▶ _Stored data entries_
== Segment start ==
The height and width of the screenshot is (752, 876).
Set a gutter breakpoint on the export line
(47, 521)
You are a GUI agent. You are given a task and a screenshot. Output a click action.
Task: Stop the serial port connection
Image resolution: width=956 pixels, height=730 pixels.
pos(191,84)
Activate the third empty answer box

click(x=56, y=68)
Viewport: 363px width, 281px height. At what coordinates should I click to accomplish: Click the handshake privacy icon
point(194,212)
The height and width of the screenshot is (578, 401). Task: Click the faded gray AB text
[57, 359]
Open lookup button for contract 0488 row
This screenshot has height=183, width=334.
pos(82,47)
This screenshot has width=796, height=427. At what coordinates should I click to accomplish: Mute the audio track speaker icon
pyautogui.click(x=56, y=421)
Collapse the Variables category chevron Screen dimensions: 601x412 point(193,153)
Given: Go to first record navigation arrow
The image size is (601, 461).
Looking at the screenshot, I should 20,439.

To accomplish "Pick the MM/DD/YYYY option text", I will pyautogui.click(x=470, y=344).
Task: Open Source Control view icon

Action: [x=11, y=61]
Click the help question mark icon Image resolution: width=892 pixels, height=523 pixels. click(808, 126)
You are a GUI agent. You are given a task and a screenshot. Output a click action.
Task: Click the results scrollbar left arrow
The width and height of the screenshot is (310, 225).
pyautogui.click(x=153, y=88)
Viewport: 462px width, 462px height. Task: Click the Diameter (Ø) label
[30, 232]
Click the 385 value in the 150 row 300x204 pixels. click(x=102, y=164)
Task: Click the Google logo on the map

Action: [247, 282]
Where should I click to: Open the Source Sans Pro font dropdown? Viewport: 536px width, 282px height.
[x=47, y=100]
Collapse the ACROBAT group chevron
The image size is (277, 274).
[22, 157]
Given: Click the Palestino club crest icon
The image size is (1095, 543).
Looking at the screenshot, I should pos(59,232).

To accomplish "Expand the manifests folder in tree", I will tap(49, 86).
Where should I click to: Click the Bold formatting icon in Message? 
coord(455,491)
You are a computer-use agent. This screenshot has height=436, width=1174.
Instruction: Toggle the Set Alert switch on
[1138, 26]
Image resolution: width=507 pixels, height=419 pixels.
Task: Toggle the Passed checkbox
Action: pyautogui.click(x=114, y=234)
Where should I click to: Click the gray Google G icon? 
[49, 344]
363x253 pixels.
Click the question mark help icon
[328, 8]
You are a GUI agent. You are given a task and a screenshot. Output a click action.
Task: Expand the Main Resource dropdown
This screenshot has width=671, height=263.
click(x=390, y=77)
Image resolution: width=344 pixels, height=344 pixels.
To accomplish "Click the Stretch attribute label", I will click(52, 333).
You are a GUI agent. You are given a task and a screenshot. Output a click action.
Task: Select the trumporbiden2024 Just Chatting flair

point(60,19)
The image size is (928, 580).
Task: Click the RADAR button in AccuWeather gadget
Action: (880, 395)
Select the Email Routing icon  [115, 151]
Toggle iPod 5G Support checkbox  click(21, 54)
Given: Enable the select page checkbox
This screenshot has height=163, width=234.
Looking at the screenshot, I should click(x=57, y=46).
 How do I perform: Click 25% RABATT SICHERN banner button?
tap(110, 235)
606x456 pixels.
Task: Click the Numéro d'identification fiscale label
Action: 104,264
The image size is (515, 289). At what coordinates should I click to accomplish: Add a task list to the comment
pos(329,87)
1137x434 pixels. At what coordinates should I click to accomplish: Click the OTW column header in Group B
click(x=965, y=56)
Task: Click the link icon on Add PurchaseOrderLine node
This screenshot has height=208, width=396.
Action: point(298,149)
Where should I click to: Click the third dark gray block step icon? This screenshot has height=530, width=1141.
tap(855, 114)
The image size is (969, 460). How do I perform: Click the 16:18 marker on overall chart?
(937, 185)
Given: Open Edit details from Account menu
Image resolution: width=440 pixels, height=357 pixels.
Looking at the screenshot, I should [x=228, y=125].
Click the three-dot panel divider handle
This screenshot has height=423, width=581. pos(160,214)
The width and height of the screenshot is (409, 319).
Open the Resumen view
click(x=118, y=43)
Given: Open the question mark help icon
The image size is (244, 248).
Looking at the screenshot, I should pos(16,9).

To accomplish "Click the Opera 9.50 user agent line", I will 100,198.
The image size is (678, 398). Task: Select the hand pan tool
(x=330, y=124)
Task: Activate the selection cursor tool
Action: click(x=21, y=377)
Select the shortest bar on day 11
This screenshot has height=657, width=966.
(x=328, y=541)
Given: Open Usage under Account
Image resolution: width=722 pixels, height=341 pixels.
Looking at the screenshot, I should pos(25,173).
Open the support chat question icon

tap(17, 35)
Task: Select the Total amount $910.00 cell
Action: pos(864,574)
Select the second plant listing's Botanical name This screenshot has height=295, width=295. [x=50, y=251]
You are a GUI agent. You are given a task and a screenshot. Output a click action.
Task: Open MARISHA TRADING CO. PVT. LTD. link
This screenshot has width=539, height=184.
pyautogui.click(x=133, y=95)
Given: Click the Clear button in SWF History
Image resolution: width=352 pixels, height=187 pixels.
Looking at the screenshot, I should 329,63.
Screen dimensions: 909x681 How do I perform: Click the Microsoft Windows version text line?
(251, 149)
== Segment end ==
▶ _WHAT YOU NEED TO DO_
Write the records out again. Keep every line exactly as it is.

▶ _EXERCISE RESPONSE_
The height and width of the screenshot is (752, 876).
Set a gutter breakpoint on the export line
(47, 521)
You are a GUI agent. You are given a task and a screenshot. Output a click action.
Task: Stop the serial port connection
Image resolution: width=956 pixels, height=730 pixels.
pos(191,84)
Activate the third empty answer box

click(x=56, y=68)
Viewport: 363px width, 281px height. At what coordinates should I click to accomplish: Click the handshake privacy icon
point(194,212)
The height and width of the screenshot is (578, 401). Task: Click the faded gray AB text
[57, 359]
Open lookup button for contract 0488 row
This screenshot has height=183, width=334.
pos(82,47)
This screenshot has width=796, height=427. At what coordinates should I click to accomplish: Mute the audio track speaker icon
pyautogui.click(x=56, y=421)
Collapse the Variables category chevron Screen dimensions: 601x412 point(193,153)
Given: Go to first record navigation arrow
The image size is (601, 461).
Looking at the screenshot, I should 20,439.

To accomplish "Pick the MM/DD/YYYY option text", I will pyautogui.click(x=470, y=344).
Task: Open Source Control view icon

Action: [x=11, y=61]
Click the help question mark icon Image resolution: width=892 pixels, height=523 pixels. click(808, 126)
You are a GUI agent. You are given a task and a screenshot. Output a click action.
Task: Click the results scrollbar left arrow
The width and height of the screenshot is (310, 225).
pyautogui.click(x=153, y=88)
Viewport: 462px width, 462px height. Task: Click the Diameter (Ø) label
[30, 232]
Click the 385 value in the 150 row 300x204 pixels. click(x=102, y=164)
Task: Click the Google logo on the map

Action: [247, 282]
Where should I click to: Open the Source Sans Pro font dropdown? Viewport: 536px width, 282px height.
[x=47, y=100]
Collapse the ACROBAT group chevron
The image size is (277, 274).
[22, 157]
Given: Click the Palestino club crest icon
The image size is (1095, 543).
Looking at the screenshot, I should pos(59,232).

To accomplish "Expand the manifests folder in tree", I will tap(49, 86).
Where should I click to: Click the Bold formatting icon in Message? 
coord(455,491)
You are a computer-use agent. This screenshot has height=436, width=1174.
Instruction: Toggle the Set Alert switch on
[1138, 26]
Image resolution: width=507 pixels, height=419 pixels.
Task: Toggle the Passed checkbox
Action: pyautogui.click(x=114, y=234)
Where should I click to: Click the gray Google G icon? 
[49, 344]
363x253 pixels.
Click the question mark help icon
[328, 8]
You are a GUI agent. You are given a task and a screenshot. Output a click action.
Task: Expand the Main Resource dropdown
This screenshot has width=671, height=263.
click(x=390, y=77)
Image resolution: width=344 pixels, height=344 pixels.
To accomplish "Click the Stretch attribute label", I will click(52, 333).
You are a GUI agent. You are given a task and a screenshot. Output a click action.
Task: Select the trumporbiden2024 Just Chatting flair

point(60,19)
The image size is (928, 580).
Task: Click the RADAR button in AccuWeather gadget
Action: (880, 395)
Select the Email Routing icon  [115, 151]
Toggle iPod 5G Support checkbox  click(21, 54)
Given: Enable the select page checkbox
This screenshot has height=163, width=234.
Looking at the screenshot, I should click(x=57, y=46).
 How do I perform: Click 25% RABATT SICHERN banner button?
tap(110, 235)
606x456 pixels.
Task: Click the Numéro d'identification fiscale label
Action: 104,264
The image size is (515, 289). At what coordinates should I click to accomplish: Add a task list to the comment
pos(329,87)
1137x434 pixels. At what coordinates should I click to accomplish: Click the OTW column header in Group B
click(x=965, y=56)
Task: Click the link icon on Add PurchaseOrderLine node
This screenshot has height=208, width=396.
Action: point(298,149)
Where should I click to: Click the third dark gray block step icon? This screenshot has height=530, width=1141.
tap(855, 114)
The image size is (969, 460). How do I perform: Click the 16:18 marker on overall chart?
(937, 185)
Given: Open Edit details from Account menu
Image resolution: width=440 pixels, height=357 pixels.
Looking at the screenshot, I should [x=228, y=125].
Click the three-dot panel divider handle
This screenshot has height=423, width=581. pos(160,214)
The width and height of the screenshot is (409, 319).
Open the Resumen view
click(x=118, y=43)
Given: Open the question mark help icon
The image size is (244, 248).
Looking at the screenshot, I should pos(16,9).

To accomplish "Click the Opera 9.50 user agent line", I will 100,198.
The image size is (678, 398). Task: Select the hand pan tool
(x=330, y=124)
Task: Activate the selection cursor tool
Action: click(x=21, y=377)
Select the shortest bar on day 11
This screenshot has height=657, width=966.
(x=328, y=541)
Given: Open Usage under Account
Image resolution: width=722 pixels, height=341 pixels.
Looking at the screenshot, I should pos(25,173).
Open the support chat question icon

tap(17, 35)
Task: Select the Total amount $910.00 cell
Action: pos(864,574)
Select the second plant listing's Botanical name This screenshot has height=295, width=295. [x=50, y=251]
You are a GUI agent. You are given a task and a screenshot. Output a click action.
Task: Open MARISHA TRADING CO. PVT. LTD. link
This screenshot has width=539, height=184.
pyautogui.click(x=133, y=95)
Given: Click the Clear button in SWF History
Image resolution: width=352 pixels, height=187 pixels.
Looking at the screenshot, I should 329,63.
Screen dimensions: 909x681 How do I perform: Click the Microsoft Windows version text line?
(251, 149)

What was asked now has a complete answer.